Cette année, j’ai fini par réitérer, en achetant le troisième. Par conséquent, Show Your Bones attendra.
Alors ? J’avoue avoir été très agréablement surpris pas l’évolution du trio sur It’s Blitz! « Zero » ouvre ainsi parfaitement l’album, et c’est effectivement un excellent choix de single, tout comme « Heads will roll », qui est encore plus efficace avec son refrain absolument entêtant.
« Soft shock » nous repose un peu, tout en restant joliment rythmé, surtout en fin de morceau. « Skeletons » commence en douceur et se traîne très agréablement pendant ses quatre minutes.
« Dull life » est sans l’ombre d’un doute l’un des meilleurs titres du groupe, en tout cas mon préféré au moment où j’écris. La folie, la puissance, la vitalité de la composition et du chant est grandiose. Et la production, ici comme sur tout l’album, est en parfait accord avec le nouveau son des Yeah Yeah Yeahs, qui s’ouvrent la porte des années ’10 de la plus belle des manières.
« Shame and fortune » est sympa mais est un peu plus faible que le reste de l’album. « Runaway » est également un incontournable : la musique est envoûtée mais maîtrisée, la voix pinçante mais pas criante, et même presque caressante.
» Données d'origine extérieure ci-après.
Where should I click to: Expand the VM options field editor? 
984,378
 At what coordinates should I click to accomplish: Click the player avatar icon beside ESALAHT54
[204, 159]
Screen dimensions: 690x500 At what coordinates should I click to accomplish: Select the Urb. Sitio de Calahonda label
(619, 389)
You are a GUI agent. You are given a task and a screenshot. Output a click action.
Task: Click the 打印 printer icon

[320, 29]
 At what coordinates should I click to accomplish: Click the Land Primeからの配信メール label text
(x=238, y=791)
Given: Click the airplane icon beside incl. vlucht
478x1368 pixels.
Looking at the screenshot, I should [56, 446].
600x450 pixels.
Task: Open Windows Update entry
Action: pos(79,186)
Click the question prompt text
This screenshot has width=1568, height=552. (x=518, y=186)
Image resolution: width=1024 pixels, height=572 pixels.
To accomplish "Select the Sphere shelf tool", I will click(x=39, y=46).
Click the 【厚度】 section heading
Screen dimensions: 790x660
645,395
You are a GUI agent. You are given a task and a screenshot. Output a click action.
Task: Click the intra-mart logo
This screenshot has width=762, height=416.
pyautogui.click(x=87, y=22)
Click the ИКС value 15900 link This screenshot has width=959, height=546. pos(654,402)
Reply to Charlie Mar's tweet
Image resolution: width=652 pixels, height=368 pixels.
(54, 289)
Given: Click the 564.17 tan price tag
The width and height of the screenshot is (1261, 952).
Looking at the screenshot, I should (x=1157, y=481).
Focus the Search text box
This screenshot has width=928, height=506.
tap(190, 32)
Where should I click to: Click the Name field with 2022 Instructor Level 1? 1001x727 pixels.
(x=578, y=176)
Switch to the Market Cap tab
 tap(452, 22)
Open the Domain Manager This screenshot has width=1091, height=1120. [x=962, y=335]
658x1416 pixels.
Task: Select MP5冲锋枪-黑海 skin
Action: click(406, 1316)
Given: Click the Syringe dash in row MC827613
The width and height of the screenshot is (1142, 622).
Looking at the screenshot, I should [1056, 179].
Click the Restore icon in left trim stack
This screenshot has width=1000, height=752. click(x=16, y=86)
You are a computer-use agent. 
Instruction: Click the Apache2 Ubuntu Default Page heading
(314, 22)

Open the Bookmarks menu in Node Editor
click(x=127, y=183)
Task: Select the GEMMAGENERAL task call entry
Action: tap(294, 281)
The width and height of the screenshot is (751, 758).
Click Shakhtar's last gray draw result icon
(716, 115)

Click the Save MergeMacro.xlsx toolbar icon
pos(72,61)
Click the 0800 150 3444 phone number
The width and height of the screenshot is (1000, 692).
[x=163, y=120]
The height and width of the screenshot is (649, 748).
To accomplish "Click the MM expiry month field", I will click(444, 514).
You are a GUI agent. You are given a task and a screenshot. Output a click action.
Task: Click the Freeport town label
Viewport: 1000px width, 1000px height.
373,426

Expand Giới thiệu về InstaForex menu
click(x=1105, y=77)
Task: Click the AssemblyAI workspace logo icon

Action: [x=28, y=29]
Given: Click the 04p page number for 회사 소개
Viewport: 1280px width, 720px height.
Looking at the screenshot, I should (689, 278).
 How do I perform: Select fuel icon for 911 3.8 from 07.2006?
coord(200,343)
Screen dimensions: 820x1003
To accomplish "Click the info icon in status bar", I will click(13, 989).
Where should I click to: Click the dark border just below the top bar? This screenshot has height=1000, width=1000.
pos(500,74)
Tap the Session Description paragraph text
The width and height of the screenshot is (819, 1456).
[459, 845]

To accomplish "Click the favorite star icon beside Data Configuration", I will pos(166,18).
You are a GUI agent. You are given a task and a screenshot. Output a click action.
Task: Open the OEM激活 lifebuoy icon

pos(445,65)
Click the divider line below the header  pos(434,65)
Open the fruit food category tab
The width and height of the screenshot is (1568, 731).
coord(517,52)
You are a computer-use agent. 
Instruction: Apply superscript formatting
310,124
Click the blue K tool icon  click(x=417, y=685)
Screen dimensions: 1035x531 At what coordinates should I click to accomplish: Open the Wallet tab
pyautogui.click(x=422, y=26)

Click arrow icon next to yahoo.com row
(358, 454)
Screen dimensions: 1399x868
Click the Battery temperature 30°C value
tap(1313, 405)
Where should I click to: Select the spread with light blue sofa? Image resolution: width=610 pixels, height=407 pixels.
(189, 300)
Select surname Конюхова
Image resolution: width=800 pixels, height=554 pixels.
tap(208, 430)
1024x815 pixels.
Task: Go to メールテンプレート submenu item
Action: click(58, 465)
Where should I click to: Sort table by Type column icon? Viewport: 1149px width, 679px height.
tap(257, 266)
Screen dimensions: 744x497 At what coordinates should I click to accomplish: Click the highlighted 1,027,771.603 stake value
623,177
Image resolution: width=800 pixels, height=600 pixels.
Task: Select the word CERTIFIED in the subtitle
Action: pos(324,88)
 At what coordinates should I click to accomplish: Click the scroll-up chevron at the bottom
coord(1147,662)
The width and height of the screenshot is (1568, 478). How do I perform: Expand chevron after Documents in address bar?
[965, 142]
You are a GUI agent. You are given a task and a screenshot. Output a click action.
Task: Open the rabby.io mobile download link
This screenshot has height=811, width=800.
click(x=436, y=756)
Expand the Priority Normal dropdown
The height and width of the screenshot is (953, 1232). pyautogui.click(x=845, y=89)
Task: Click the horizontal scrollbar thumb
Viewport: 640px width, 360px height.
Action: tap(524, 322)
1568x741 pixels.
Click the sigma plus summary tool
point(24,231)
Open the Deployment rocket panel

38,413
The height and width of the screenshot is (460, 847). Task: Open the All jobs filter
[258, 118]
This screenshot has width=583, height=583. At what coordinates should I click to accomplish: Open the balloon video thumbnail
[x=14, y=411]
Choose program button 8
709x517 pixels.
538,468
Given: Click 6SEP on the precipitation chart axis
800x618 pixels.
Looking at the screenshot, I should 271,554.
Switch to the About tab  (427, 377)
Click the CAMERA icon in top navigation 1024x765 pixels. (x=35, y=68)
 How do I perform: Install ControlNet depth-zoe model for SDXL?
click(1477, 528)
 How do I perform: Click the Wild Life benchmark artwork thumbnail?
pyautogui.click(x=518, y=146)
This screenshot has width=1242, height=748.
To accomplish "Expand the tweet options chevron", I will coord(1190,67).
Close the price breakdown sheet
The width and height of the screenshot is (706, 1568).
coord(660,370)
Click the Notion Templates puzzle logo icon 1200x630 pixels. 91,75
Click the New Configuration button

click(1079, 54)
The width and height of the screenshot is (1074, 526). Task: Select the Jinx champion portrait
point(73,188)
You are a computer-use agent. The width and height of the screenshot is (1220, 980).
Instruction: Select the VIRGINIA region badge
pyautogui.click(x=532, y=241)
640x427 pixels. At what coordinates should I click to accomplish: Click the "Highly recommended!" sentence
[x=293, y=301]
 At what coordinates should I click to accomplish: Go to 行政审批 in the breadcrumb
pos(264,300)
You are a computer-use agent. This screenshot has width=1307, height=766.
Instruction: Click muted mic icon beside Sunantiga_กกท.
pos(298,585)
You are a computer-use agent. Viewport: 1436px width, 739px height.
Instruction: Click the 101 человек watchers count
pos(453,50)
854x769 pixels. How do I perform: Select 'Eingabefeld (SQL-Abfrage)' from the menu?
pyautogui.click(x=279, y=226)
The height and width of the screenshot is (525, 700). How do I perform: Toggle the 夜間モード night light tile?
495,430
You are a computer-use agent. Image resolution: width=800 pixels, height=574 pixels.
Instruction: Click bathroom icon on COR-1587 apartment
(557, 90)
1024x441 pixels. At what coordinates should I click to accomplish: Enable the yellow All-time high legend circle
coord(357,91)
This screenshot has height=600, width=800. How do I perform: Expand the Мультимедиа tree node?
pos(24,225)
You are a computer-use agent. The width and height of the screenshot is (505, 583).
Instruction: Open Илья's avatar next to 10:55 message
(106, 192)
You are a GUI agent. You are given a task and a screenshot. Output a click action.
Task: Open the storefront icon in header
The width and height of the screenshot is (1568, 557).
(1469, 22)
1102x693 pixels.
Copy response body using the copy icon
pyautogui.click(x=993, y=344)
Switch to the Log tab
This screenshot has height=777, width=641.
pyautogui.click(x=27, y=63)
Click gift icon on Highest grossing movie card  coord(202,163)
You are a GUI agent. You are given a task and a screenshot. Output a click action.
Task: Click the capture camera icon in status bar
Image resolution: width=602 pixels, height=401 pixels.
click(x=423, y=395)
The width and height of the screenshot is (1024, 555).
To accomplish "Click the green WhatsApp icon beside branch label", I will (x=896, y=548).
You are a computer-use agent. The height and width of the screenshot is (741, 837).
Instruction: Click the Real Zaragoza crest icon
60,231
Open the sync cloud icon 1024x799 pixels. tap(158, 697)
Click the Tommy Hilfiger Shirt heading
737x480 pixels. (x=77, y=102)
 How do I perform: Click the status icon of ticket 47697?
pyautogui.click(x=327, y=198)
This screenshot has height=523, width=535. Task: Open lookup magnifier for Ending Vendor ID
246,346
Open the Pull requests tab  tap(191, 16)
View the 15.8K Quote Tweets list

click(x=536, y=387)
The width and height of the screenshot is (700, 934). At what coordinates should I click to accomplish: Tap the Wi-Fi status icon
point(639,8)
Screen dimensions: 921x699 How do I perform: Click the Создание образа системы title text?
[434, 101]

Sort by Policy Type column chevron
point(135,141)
Du rock qui berce. « Dragon queen » est un nouveau titre super sympa, bien qu’il ne fasse pas partie de ces morceaux inoubliables, d’ailleurs ce titre souffre peut-être d’être perdu au milieu de petites bombes pop-punk, telles « Hysteric » qui est encore un mélange de légèreté et d’envolées très suaves.
En conclusion, « Little shadow », qui est effectivement le meilleur titre ici pour donner la note finale à une oeuvre qui réussit à confirmer tout le talent qu’on avait déjà su déceler chez Karen O, Brian Chase et Nick Zinner. Malgré tout, peu de monde s’attendait à ce genre d’album.
Au final, donc, It’s Blitz! mérite complètement tout le bien qu’on en a dit et qu’on continue à lire un peu partout, même si ce n’est pas un chef-d’œuvre à proprement parler. Il a cependant le mérite d’être incroyablement efficace, jouissif, dans l’air du temps sans donner l’impression de vouloir surfer sur une quelconque vague à visée populaire, donc commerciale.
Visuellement, presque tout semble avoir changé depuis 2003 : la pochette résolument crado-punco-urbano-artistique de Fever To Tell fait place à la subtilité de la photo prise pour couronner It’s Blitz! Mais faites attention, en ouvrant l’album, vous ramasserez le disque dans une boite de pizza encore toute dégoulinante… Une question : qui brise cet œuf et pourquoi ? Si vous voulez la réponse, écouter It’s Blitz! Certes, vous n’aurez toujours pas la réponse, et vous oublierez cette question puis savourerez cet album et ce groupe comme il se doit.